Check out a fantastic video, [ http://www.whitehouse.gov/photos-and-video/video/2012/06/20/title-ix-40 ] “Title IX at 40,” including the U.S. Secretary of Health and Human Services, Kathleen Sebelius, former Senator and chief Senate sponsor of the original Title IX legislation, Birch Bayh, and others.
In addition, visit the photo gallery [ http://www.whitehouse.gov/blog/2012/06/20/title-ix-action ] of female leaders who have shared a favorite picture that expresses how getting a chance to compete has helped them reach their own dreams.
1 is 2 Many
View a new Public Service Announcement (PSA) about dating violence and learn more about Vice President Biden’s 1 is 2 Many campaign. Due to the fact that young women today ages 16 to 24 experience the highest rates of violence at the hands of someone they know, the PSA’s target audience is men of this same age group. The PSA, which was produced by the White House, features professional athletes and other male role models who deliver the message that dating violence is unacceptable.
Watch the PSA
Get more information on dating violence and the Administration’s effort to combat it*.

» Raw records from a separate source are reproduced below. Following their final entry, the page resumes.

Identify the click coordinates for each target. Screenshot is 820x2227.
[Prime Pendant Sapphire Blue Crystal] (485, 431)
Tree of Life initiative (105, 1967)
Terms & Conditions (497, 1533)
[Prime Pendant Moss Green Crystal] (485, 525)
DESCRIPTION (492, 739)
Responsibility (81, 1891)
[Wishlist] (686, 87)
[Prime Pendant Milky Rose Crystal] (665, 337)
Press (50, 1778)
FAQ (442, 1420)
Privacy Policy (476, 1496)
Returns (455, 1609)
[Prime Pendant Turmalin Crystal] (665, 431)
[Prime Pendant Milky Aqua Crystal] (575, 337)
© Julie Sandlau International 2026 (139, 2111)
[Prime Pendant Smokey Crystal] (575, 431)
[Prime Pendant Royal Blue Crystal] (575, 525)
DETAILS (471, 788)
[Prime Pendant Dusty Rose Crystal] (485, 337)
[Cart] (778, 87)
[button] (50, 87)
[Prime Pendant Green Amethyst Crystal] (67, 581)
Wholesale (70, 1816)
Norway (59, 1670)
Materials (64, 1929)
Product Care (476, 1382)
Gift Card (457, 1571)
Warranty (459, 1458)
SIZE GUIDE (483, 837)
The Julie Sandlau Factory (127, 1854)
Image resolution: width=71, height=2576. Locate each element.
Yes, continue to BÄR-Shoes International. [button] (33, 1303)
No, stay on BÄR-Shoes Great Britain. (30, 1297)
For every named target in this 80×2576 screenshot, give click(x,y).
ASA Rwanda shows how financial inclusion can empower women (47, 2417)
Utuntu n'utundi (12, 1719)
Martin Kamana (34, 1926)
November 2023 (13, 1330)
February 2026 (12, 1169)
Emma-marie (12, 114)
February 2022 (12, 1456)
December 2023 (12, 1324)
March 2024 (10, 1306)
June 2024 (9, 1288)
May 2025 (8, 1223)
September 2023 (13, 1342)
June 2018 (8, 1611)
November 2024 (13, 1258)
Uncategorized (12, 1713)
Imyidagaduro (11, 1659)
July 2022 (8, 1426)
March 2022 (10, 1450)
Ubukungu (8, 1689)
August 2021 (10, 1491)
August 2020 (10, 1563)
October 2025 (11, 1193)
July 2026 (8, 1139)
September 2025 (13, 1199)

Read the latest blog post on the 1 is 2 Many website about the PSA.
Nature Explore Classroom 2012 Grant Search
The Mary Kay Foundation and Mary Kay Inc. have partnered with The Arbor Day Foundation and Dimensions Educational Research Foundation to bring a unique tool to women’s shelters – Nature Explore Classrooms.
Nature Explore Classrooms are outdoor learning spaces designed to include nature in the daily lives and learning of children. Research shows that nature can help soften the impact of life stress on children and help them deal with adversity. It also helps reduce or eliminate anti-social behavior which can occur in children who have experienced or witnessed abuse.
Nature Explore Classrooms are traditionally constructed in areas such as schools, parks and child care centers. However, children who are currently residing at a domestic violence shelter with their mothers rarely have access to these locations because of the precarious nature of protecting a mother and a child from a potential abuser. Along with the outdoor area, each Nature Explore Classroom includes a curriculum with details on how to fully maximize the educational opportunities and healing effects of the outdoor environment.
Mary Kay Inc. and The Mary Kay FoundationSM have funded 13 Nature Explore Classrooms since 2009. Women’s shelters in Texas, Georgia, California, Illinois, New Jersey, Colorado and Massachusetts have received this wonderful gift from Mary Kay. The Nature Explore Classroom is funded entirely by Mary Kay Inc. and The Mary Kay FoundationSM and is an investment totaling more than $50,000.
If you serve women and children and are interested in being considered for a Nature Explore Classroom, please complete the application here (https://marykay.qualtrics.com/SE/?SID=SV_89bss0n3mDdSvWI)and send 2-3 photos of the proposed site for the Nature Explore Classroom to firstname.lastname@example.org. Please make sure the subject line reads “Nature Explore Classroom – [shelter name] Photos.” Photos are required for your application to be to considered.
Applicants who are being considered will be contacted by Mary Kay for a potential site visit. After the site visits, finalists are selected and informed via phone. Mary Kay will then connect the recipients to The Arbor Day Foundation to begin the planning phase of creating your customized Nature Explore Classroom.